→ **Work instructions**:
1: From the sequence explanation, copy the part that opens with the words containing "This sequence is" and closes with "a valid continuation.".
2: In the sequence explanation, by how much does option A fall short of the formula's output for n = 6?
3: Decide whether each statement agrees with the sequence explanation, answering yes or no and quoting the words that settle it: (a) The sequence begins with n = 0. (b) Option B is the correct continuation. (c) The value 4297 can be produced by the formula.

→ **Provided text**:
This sequence is generated by the rule aₙ = 3n⁴ + 2n³ + 1 with n starting from 1. Substituting n = 1, 2, 3, 4 and 5 into the expression gives 6, 65, 298, 897 and 2126, matching the given terms. For n = 6 we compute a₆ = 3·6⁴ + 2·6³ + 1 = 3·1296 + 2·216 + 1 = 3888 + 432 + 1 = 4321. Therefore 4321 is the only value consistent with this polynomial pattern.
Option A:
Option A, 4297, is 24 less than the formula’s output for n = 6 and cannot be produced by 3n⁴ + 2n³ + 1. Accepting 4297 would require lowering the correct value only at the last step, even though earlier terms follow the rule exactly. Hence option A is not a valid continuation.
Option B:
Option B, 4321, matches exactly the value obtained when n = 6 is substituted into the rule. It preserves the dominance of the quartic term with an added cubic component and a constant, just as in previous terms. Because it extends the sequence in a way that fully respects the algebraic structure, this option is correct.

→ **Records drawn from a dataset**:
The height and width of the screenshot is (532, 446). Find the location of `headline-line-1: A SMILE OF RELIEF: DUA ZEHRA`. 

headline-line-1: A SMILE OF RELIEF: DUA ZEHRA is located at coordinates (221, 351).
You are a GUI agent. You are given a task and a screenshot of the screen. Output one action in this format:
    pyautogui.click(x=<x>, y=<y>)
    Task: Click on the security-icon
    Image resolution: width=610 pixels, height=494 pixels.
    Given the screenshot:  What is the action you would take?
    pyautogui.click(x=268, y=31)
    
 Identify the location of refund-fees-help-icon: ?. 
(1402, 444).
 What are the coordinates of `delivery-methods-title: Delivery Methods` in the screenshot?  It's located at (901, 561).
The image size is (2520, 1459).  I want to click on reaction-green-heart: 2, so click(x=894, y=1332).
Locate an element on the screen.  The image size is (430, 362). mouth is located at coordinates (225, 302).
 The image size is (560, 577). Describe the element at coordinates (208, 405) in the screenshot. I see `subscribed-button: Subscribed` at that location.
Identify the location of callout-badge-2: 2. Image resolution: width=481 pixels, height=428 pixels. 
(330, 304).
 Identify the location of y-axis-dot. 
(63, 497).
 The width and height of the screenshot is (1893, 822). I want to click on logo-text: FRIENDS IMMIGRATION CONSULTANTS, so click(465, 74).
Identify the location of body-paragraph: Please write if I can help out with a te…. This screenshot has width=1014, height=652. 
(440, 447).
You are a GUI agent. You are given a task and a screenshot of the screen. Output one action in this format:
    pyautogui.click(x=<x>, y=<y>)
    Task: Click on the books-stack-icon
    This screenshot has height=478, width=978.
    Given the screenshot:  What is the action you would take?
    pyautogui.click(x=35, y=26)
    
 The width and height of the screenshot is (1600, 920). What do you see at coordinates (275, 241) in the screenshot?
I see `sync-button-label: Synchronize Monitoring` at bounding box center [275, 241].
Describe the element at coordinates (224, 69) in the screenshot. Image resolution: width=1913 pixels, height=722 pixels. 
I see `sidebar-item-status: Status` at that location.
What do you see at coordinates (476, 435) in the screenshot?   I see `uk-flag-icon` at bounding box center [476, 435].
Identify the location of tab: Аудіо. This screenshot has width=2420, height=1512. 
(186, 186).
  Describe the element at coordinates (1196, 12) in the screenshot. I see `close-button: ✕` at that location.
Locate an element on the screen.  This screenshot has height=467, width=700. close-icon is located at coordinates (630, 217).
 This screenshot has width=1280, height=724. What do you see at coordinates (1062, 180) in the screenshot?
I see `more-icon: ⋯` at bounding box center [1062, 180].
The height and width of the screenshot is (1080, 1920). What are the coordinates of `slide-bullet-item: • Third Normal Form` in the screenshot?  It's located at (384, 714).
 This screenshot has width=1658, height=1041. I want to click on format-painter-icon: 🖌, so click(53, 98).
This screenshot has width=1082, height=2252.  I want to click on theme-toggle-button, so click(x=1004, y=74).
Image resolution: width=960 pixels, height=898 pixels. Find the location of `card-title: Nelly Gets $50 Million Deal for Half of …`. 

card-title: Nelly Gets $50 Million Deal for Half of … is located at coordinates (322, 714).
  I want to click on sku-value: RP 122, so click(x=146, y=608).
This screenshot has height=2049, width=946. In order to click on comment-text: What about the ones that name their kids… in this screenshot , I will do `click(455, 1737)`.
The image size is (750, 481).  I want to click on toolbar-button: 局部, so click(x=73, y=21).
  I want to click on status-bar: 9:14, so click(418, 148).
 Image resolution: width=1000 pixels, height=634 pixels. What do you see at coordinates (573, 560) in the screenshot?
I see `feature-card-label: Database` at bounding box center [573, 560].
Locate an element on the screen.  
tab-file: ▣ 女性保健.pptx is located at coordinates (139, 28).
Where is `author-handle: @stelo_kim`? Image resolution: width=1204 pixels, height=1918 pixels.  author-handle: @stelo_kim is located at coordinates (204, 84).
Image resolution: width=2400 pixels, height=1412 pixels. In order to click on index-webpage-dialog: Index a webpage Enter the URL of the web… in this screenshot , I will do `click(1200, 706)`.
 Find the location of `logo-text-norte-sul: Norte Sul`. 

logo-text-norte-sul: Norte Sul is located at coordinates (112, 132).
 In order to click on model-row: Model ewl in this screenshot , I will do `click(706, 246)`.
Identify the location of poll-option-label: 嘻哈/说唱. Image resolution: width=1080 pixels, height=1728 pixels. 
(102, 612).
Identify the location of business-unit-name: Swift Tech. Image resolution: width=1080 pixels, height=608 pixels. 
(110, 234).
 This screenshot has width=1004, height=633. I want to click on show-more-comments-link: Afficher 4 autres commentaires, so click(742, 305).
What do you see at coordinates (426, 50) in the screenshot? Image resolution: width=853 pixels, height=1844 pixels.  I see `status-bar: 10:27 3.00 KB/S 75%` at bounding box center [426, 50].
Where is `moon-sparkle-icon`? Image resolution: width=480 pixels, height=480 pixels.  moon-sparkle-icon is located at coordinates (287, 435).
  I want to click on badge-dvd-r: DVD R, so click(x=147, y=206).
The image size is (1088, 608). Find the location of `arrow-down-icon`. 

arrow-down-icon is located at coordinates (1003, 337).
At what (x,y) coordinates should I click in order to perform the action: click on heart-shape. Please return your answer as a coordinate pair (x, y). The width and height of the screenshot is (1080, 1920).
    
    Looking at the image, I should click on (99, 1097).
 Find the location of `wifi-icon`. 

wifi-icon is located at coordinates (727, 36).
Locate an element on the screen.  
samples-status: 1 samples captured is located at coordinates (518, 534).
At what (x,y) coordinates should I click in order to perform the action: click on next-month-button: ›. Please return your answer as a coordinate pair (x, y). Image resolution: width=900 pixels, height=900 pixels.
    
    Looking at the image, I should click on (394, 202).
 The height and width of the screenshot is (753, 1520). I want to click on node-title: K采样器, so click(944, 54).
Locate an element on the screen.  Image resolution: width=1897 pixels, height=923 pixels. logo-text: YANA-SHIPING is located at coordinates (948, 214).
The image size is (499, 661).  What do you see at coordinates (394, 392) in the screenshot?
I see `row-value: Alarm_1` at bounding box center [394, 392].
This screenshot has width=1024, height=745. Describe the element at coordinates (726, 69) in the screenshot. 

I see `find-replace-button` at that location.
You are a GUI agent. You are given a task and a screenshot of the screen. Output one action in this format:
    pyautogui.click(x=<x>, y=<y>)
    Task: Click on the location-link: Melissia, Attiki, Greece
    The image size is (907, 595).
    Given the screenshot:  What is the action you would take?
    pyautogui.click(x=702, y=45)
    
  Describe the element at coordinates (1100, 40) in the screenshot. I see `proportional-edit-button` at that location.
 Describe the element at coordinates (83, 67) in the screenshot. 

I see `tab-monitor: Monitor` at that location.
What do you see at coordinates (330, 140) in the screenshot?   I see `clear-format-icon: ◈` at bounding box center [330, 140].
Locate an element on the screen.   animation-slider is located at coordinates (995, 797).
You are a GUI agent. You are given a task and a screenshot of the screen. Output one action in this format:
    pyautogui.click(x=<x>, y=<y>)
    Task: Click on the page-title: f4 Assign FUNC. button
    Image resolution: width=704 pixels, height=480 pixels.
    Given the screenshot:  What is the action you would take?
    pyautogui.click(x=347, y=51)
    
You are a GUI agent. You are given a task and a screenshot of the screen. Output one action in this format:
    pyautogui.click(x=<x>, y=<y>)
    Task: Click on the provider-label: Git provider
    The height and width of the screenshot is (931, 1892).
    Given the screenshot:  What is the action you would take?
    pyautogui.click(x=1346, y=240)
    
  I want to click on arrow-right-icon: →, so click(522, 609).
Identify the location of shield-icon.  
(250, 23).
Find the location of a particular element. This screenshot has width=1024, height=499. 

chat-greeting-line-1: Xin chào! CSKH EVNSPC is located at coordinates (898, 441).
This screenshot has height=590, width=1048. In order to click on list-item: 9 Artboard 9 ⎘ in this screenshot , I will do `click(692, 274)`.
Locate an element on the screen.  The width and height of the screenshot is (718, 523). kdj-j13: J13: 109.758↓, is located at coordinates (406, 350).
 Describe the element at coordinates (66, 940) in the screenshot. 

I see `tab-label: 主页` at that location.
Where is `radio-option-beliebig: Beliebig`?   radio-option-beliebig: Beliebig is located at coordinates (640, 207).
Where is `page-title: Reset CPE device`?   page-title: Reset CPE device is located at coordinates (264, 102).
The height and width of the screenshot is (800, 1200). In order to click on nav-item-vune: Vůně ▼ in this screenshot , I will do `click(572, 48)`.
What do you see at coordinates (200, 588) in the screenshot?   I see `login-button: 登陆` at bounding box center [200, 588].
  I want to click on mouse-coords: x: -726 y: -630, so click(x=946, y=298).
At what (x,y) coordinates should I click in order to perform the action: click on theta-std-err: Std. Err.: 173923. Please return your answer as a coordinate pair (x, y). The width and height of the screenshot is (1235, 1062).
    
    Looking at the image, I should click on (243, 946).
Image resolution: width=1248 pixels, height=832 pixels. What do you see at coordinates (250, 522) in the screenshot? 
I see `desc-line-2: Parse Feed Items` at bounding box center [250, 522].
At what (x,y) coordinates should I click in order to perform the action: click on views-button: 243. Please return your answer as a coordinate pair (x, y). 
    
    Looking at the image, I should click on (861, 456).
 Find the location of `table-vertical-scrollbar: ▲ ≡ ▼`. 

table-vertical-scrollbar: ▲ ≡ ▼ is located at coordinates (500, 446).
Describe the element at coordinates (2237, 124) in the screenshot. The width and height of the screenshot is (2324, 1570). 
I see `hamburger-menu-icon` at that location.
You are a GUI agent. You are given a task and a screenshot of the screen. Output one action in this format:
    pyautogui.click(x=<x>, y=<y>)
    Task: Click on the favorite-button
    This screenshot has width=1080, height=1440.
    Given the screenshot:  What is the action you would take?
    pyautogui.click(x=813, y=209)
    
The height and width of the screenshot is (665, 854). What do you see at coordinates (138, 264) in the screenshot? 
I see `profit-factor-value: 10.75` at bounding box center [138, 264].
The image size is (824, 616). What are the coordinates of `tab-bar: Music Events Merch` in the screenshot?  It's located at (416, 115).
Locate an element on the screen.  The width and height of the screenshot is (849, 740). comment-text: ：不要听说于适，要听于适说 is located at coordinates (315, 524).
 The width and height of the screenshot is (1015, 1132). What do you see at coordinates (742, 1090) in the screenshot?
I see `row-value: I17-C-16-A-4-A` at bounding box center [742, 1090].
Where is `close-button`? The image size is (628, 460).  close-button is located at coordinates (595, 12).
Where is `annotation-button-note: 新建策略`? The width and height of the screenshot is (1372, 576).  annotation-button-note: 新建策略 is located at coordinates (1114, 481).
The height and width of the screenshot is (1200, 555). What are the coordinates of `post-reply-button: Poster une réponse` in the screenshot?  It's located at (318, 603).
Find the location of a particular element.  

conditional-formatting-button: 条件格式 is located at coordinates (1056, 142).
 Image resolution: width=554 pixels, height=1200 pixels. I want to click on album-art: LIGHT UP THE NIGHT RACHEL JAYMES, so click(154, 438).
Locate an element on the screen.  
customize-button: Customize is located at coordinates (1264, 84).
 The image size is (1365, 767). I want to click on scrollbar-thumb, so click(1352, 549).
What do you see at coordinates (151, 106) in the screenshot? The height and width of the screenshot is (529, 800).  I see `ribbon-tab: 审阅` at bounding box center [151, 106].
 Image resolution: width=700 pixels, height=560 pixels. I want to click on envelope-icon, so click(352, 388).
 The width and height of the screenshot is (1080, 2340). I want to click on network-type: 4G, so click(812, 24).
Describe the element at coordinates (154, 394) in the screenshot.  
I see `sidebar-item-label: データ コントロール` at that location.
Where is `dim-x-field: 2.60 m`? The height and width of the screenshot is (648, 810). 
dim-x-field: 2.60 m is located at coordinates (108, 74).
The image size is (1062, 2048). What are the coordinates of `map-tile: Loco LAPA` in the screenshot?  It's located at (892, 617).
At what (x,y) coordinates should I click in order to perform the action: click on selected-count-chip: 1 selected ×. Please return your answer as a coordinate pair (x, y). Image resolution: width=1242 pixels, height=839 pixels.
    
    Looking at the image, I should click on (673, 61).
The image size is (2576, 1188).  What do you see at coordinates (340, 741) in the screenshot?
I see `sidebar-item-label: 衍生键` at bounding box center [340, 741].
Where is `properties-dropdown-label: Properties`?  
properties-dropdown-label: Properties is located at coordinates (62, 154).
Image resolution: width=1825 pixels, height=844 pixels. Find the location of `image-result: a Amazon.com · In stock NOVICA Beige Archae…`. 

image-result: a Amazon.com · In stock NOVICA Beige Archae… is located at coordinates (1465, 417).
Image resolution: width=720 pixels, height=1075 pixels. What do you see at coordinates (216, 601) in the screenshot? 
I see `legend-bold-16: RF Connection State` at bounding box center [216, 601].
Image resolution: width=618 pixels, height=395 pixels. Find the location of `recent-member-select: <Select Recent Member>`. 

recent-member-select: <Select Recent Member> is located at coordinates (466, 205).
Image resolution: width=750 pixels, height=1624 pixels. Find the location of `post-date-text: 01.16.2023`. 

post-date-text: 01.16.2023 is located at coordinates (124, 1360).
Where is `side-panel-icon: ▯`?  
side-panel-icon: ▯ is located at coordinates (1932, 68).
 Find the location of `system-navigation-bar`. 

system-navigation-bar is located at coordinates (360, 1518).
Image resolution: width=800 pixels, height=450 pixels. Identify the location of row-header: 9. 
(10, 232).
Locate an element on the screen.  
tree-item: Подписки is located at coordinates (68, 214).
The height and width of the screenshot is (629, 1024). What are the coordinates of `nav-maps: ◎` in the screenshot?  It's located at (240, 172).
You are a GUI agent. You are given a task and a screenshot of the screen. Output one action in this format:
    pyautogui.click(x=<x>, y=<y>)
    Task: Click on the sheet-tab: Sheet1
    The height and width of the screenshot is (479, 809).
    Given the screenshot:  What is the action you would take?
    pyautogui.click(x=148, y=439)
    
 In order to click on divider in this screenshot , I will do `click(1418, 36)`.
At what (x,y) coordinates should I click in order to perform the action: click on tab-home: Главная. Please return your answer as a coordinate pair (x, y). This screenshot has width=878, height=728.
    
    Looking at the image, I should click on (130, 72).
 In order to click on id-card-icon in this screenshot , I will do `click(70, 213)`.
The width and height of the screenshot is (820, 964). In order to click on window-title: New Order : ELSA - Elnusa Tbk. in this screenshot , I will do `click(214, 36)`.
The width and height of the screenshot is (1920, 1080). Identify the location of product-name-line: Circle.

→ **Answers**:
1:
This sequence is generated by the rule aₙ = 3n⁴ + 2n³ + 1 with n starting from 1. Substituting n = 1, 2, 3, 4 and 5 into the expression gives 6, 65, 298, 897 and 2126, matching the given terms. For n = 6 we compute a₆ = 3·6⁴ + 2·6³ + 1 = 3·1296 + 2·216 + 1 = 3888 + 432 + 1 = 4321. Therefore 4321 is the only value consistent with this polynomial pattern.
Option A:
Option A, 4297, is 24 less than the formula’s output for n = 6 and cannot be produced by 3n⁴ + 2n³ + 1. Accepting 4297 would require lowering the correct value only at the last step, even though earlier terms follow the rule exactly. Hence option A is not a valid continuation.

2: 24

3:
(a) No: "with n starting from 1"
(b) Yes: "this option is correct"
(c) No: "cannot be produced by 3n⁴ + 2n³ + 1"